▶ Document text
=-=-=

Why You Should Watch: The Shining

The Shining (1980)

From IMDb: A family heads to an isolated hotel for the winter where a sinister presence influences the father into violence, while his psychic son sees horrific forebodings from both past and future.

Here I was trying deliberately not to chose a film that was too on the nose about the Coronavirus pandemic. Then, as Stuart Ullman tells Jack about a sordid story (it turns out to be one of many) about the Overlook hotel’s past, Ullman says the following:

The police eh…they thought that it was what the old-timers used to call cabin-fever, a kind of claustrophobic reaction which can occur when people are shut in together over long periods of time.

The Shining

My wife just turned to me and said “hmmm.” This is also the same day we found out we will both be working from home together for at least two weeks. But in my defense Jack goes on to say:

As far as my wife is concerned, I am sure she’ll be absolutely fascinated when I tell her about it. She’s a confirmed ghost story and horror film addict.

The Shining

So clearly my wife is the Jack Torrance in this situation.

But I digress.

If you were only going to watch one horror movie ever and asked me which one it should be, I would say The Shining without much hesitation. It’s not just an iconic horror film, but an iconic film period. Which is a distinction even I don’t believe many honest to goodness horror films possess. I get that you feel like you’ve already seen this film with all the references and parodies made to and of it over the years. And to be completely honest, if you watch this, you might be underwhelmed on the first viewing given how well-known the movie and some of its key scenes are. It goes against a lot of what I find effective in horror films – it is a hard situation to imagine myself in, it seems like Wendy is married to a nut job from the get go and is just starting to realize it, and there is a shockingly low death count. Yet…

There’s something hypnotic about this movie. The atmosphere is so pervasive, giving you the sense that you are experiencing the psychological gift of “the shining” alongside Danny. This is expertly done using a high pitched tone followed by an incredibly effective ominous music tone to indicate when something supernatural is happening. It locks you firmly into the sense of dread and isolation the characters are feeling.

This is also the first film I ever did a presentation on for college, so it holds a special place in my heart. It was during my prep for that presentation that I noticed the Torrance family (Jack, Wendy, and Danny) are only shown altogether four times in the entire film – on the drive to the Overlook, when they first arrive, when Danny circles back to his parents while they are on that initial tour, and later when Danny emerges from the infamous room 237. The film is so effectively in throwing you off-kilter, it can be easy to miss just how distant the family has always been from one another.

There’s something new I notice each time I watch this movie – in this viewing it was how restrained Jack is when reacting to the story of the previous caretaker going insane and murdering his family with an ax. We believe initially this is because he is in a job interview for a job he desperately needs so he has to remain professional. Afterwards we aren’t so sure.

There is another moment when Jack has a terrible nightmare, and Wendy comforts him while he sobs. It is a fleeting moment of tenderness between them that we are almost relieved to see given how cruel Jack is to her. Then Danny walks in with bruises, and they are immediately at odds again.

I feel like a common (and valid) criticism of this film is the way Wendy is written. It is frustrating to watch her reactions to Jack if you cannot identify with her at all. Fortunately, I have never been in an abusive relationship like Wendy. Unfortunately, I do identify with her tendency to freeze up, try to pacify, and to people please. It is a defensive reaction that is upsetting to see but realistic, which makes the movie all the more horrific and tense.

=-=-=

▶ Input data
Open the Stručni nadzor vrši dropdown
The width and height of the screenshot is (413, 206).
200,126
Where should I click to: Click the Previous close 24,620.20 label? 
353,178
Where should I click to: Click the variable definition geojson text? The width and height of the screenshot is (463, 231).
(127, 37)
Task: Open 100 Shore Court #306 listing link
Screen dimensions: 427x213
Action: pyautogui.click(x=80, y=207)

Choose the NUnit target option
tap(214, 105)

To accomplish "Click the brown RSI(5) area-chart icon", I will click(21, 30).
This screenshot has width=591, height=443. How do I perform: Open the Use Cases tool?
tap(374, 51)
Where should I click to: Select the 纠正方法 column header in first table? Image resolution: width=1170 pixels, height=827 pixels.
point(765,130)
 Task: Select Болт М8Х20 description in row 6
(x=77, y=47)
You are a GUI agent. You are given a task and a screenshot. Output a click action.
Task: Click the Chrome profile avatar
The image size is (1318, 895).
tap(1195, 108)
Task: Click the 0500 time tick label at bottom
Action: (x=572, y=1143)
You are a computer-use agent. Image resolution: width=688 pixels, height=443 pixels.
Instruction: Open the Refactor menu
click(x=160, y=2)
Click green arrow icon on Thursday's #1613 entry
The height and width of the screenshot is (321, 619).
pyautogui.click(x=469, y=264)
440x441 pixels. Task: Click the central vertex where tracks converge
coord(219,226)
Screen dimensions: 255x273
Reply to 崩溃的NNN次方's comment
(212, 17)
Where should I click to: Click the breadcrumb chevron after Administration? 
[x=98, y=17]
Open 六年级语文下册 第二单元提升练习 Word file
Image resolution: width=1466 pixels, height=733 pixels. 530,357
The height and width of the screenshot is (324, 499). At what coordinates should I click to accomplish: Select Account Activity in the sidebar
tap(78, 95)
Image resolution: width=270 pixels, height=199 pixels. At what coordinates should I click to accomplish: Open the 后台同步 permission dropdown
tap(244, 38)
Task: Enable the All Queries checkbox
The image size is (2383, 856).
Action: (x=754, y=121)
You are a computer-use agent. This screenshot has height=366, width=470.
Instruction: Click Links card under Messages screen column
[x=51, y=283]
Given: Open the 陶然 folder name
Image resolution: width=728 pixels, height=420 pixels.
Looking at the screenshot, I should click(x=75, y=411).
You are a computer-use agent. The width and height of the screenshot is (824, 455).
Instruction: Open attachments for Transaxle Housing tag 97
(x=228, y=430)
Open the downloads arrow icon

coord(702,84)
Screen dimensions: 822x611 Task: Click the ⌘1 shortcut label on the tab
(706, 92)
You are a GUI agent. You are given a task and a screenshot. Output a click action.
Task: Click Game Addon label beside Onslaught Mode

=-=-=

▶ Questions
(A) Answer these questions about the essay on The Shining:
(i) According to the IMDb summary, where does the family go for the winter?
(ii) What term does Ullman say the old-timers used for the reaction the police suspected?
(iii) How many times is the Torrance family shown together in the entire film?
(B) Copy the essay on The Shining from "There is another" to "horrific and tense.", replacing "tenderness" with "affection".

▶ Expected results
(A)
(i) An isolated hotel.
(ii) Cabin fever.
(iii) Four times.

(B)
There is another moment when Jack has a terrible nightmare, and Wendy comforts him while he sobs. It is a fleeting moment of affection between them that we are almost relieved to see given how cruel Jack is to her. Then Danny walks in with bruises, and they are immediately at odds again.

I feel like a common (and valid) criticism of this film is the way Wendy is written. It is frustrating to watch her reactions to Jack if you cannot identify with her at all. Fortunately, I have never been in an abusive relationship like Wendy. Unfortunately, I do identify with her tendency to freeze up, try to pacify, and to people please. It is a defensive reaction that is upsetting to see but realistic, which makes the movie all the more horrific and tense.